If a line in the records below contains the word "comment", copy it out.

Start of DATASET CONTENT

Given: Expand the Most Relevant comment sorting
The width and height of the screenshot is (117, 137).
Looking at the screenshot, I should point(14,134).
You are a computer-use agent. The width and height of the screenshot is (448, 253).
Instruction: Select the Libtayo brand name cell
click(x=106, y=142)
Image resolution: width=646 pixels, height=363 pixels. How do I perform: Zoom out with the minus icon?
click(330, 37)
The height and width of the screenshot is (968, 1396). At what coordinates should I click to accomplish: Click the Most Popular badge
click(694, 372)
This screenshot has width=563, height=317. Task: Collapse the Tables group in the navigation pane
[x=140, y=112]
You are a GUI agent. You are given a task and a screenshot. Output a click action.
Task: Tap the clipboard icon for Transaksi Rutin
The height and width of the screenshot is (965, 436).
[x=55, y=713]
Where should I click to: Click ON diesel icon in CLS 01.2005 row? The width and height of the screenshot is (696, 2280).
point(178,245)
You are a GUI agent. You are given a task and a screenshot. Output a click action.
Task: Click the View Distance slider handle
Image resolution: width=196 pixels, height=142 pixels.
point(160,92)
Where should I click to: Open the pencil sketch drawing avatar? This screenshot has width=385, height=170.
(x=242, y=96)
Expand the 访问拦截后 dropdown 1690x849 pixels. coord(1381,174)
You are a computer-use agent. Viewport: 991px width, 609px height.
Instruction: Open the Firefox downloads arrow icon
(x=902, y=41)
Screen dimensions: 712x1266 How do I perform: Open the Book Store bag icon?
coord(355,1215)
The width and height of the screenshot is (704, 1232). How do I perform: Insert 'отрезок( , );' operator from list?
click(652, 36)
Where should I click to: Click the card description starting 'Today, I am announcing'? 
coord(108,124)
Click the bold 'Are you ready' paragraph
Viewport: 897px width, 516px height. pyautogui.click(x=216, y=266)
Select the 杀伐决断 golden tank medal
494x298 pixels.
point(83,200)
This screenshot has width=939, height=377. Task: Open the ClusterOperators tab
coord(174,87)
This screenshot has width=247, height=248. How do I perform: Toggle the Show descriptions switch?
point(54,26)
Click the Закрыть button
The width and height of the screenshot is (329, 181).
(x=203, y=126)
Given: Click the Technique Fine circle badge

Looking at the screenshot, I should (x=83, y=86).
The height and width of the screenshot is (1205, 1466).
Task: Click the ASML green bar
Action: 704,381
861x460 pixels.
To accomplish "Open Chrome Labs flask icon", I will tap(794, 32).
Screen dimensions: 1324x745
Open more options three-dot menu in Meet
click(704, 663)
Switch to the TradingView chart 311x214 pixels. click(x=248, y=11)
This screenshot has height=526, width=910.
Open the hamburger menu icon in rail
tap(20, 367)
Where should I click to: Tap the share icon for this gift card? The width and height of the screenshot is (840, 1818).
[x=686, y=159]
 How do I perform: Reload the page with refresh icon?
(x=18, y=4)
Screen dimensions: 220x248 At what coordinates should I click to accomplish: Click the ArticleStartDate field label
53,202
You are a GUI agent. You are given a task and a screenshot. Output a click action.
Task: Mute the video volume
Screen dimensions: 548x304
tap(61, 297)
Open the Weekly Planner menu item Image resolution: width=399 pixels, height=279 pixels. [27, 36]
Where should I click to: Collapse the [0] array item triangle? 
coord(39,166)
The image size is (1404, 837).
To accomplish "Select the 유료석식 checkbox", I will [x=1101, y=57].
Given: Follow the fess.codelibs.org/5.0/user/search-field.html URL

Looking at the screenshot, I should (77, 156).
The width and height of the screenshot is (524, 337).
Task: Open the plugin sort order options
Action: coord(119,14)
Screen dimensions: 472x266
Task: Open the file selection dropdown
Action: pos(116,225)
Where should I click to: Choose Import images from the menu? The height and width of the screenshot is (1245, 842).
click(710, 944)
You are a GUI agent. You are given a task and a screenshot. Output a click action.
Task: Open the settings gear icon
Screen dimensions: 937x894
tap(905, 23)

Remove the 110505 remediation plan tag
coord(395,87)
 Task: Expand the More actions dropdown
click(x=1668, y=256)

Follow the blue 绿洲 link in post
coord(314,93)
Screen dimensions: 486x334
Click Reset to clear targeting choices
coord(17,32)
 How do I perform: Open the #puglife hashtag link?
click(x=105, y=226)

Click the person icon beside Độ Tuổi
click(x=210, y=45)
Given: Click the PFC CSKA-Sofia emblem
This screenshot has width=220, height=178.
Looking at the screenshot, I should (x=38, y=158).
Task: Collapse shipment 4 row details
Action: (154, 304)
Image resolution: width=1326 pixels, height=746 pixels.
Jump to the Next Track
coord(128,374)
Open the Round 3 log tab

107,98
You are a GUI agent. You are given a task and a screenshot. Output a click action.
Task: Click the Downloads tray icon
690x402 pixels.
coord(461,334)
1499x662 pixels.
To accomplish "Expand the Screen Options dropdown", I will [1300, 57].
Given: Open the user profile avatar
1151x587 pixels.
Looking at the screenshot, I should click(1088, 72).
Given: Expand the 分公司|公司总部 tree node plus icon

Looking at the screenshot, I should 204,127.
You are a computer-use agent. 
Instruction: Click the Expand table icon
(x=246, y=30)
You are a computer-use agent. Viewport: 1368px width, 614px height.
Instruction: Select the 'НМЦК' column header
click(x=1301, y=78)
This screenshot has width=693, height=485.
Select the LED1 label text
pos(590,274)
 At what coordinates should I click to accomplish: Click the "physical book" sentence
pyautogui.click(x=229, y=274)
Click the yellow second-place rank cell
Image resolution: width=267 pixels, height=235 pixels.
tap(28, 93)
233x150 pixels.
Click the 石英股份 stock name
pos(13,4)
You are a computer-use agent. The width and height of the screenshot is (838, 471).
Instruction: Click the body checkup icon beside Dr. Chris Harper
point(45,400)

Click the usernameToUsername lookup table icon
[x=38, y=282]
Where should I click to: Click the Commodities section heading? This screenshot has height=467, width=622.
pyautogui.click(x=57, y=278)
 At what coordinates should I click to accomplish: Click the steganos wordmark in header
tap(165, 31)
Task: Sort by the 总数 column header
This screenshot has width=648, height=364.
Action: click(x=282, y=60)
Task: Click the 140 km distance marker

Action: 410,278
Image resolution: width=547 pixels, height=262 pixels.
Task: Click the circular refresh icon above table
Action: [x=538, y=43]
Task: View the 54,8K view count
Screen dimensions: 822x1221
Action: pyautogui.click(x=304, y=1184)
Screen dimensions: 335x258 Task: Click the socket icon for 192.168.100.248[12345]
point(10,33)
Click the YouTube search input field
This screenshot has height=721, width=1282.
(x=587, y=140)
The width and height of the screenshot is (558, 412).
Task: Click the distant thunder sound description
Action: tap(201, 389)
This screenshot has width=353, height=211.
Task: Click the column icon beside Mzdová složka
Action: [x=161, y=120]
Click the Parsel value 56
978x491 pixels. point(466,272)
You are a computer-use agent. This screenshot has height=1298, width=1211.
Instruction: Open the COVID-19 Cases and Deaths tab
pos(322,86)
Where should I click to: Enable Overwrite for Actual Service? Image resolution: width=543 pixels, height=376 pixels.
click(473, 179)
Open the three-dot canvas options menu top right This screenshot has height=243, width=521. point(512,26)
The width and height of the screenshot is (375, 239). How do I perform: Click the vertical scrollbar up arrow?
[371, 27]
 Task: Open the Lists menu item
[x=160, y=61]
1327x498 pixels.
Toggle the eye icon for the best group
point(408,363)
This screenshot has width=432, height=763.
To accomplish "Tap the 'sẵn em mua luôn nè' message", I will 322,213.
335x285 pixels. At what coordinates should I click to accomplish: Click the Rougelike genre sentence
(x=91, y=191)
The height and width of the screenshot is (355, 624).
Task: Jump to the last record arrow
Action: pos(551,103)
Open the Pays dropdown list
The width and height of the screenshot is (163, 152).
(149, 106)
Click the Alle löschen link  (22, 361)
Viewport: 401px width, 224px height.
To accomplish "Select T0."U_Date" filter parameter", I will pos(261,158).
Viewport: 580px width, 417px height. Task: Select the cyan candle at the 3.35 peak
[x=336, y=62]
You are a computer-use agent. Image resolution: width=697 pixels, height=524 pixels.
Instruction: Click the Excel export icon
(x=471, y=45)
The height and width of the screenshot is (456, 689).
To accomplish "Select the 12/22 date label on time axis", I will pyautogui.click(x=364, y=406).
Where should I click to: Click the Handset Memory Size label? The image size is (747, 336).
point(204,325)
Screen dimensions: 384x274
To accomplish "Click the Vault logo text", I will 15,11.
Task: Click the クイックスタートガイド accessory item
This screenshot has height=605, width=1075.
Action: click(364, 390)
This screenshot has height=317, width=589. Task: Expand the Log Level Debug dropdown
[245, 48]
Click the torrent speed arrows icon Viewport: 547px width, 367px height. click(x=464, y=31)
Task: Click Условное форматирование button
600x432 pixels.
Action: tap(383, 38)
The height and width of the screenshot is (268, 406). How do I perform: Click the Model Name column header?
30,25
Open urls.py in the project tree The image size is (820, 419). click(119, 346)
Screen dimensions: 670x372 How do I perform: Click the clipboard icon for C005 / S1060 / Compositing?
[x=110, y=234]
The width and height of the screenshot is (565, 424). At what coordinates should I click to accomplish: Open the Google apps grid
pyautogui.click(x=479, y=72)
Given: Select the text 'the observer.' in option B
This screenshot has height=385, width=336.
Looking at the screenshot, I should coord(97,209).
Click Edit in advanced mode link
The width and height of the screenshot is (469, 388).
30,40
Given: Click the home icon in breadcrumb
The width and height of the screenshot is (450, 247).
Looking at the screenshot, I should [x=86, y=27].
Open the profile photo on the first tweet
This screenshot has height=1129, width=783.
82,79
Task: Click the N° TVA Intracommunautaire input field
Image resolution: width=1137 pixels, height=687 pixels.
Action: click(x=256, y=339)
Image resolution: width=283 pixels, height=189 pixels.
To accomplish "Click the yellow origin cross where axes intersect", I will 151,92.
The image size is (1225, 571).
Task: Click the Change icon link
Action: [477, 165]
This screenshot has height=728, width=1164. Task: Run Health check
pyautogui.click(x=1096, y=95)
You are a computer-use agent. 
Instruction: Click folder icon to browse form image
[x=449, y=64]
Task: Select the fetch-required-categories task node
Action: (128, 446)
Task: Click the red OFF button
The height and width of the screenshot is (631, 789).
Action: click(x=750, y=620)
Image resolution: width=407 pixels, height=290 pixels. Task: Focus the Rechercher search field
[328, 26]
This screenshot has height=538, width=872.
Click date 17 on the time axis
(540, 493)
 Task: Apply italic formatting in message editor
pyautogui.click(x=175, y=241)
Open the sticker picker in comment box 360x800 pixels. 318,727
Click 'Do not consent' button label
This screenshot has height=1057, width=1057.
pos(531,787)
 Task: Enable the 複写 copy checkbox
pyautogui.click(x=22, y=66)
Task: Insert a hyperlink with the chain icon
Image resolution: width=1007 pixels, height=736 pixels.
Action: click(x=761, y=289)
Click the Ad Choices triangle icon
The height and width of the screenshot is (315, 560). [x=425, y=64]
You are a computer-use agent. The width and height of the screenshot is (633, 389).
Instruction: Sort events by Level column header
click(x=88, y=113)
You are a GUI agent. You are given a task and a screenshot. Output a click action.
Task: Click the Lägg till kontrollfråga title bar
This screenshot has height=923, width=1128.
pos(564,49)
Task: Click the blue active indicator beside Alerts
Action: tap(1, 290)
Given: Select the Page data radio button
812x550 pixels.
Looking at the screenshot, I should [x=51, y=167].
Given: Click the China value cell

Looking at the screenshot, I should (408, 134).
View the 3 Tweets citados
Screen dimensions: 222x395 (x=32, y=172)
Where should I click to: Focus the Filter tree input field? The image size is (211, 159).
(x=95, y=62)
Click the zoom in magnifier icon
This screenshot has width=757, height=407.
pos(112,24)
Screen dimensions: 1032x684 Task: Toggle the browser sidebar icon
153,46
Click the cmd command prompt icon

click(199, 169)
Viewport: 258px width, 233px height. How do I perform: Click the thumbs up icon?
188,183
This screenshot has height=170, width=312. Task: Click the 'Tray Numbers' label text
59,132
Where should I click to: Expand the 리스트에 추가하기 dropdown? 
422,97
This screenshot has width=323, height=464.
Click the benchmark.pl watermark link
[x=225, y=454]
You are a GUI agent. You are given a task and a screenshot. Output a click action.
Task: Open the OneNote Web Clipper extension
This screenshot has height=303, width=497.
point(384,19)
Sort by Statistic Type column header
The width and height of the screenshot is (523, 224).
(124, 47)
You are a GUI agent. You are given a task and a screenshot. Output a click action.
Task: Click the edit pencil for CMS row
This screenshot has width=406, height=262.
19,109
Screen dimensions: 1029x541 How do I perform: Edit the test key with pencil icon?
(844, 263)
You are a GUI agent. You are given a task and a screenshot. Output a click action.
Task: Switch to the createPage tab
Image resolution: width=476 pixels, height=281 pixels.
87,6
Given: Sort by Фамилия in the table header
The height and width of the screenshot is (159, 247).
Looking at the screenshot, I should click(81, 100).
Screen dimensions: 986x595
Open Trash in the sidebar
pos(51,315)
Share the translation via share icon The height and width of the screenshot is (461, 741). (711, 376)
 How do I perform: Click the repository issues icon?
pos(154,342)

End of DATASET CONTENT

** ANSWER **
Given: Expand the Most Relevant comment sorting
Open the sticker picker in comment box 360x800 pixels. 318,727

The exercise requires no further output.